Top of INFORMATION GIVEN

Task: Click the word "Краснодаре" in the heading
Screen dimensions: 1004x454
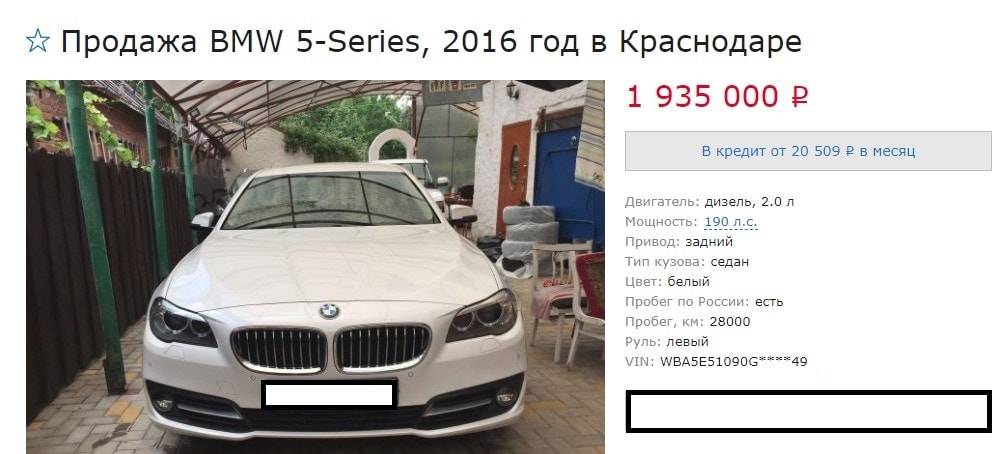Action: (710, 42)
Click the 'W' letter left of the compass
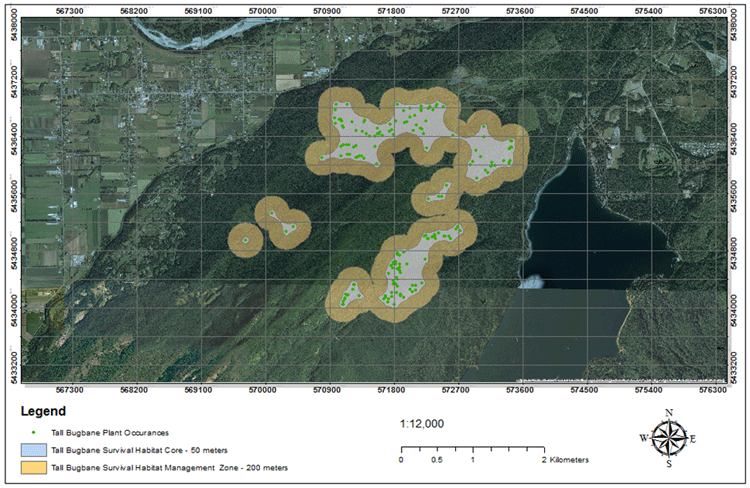The image size is (750, 488). click(x=642, y=438)
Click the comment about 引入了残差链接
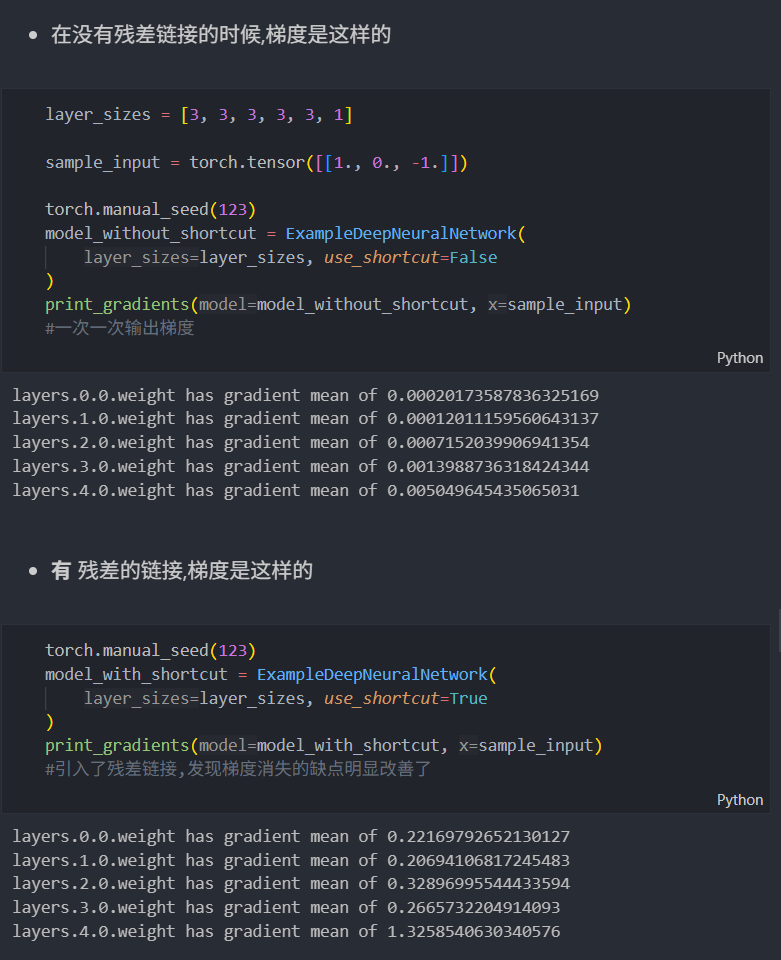The width and height of the screenshot is (781, 960). point(237,770)
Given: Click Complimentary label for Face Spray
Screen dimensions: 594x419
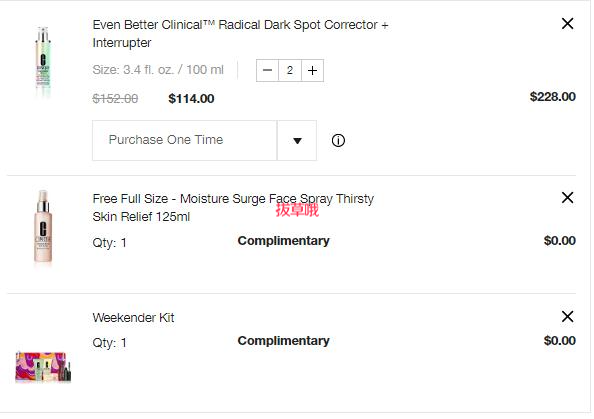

Bottom of INFORMATION GIVEN

Copy the records word for word, leaving no picture in the copy.

Task: Click the word "Краснодаре" in the heading
Screen dimensions: 1004x454
Action: (710, 42)
Click the 'W' letter left of the compass
The image size is (750, 488). click(x=642, y=438)
Click the comment about 引入了残差链接
The width and height of the screenshot is (781, 960). point(237,770)
Given: Click Complimentary label for Face Spray
Screen dimensions: 594x419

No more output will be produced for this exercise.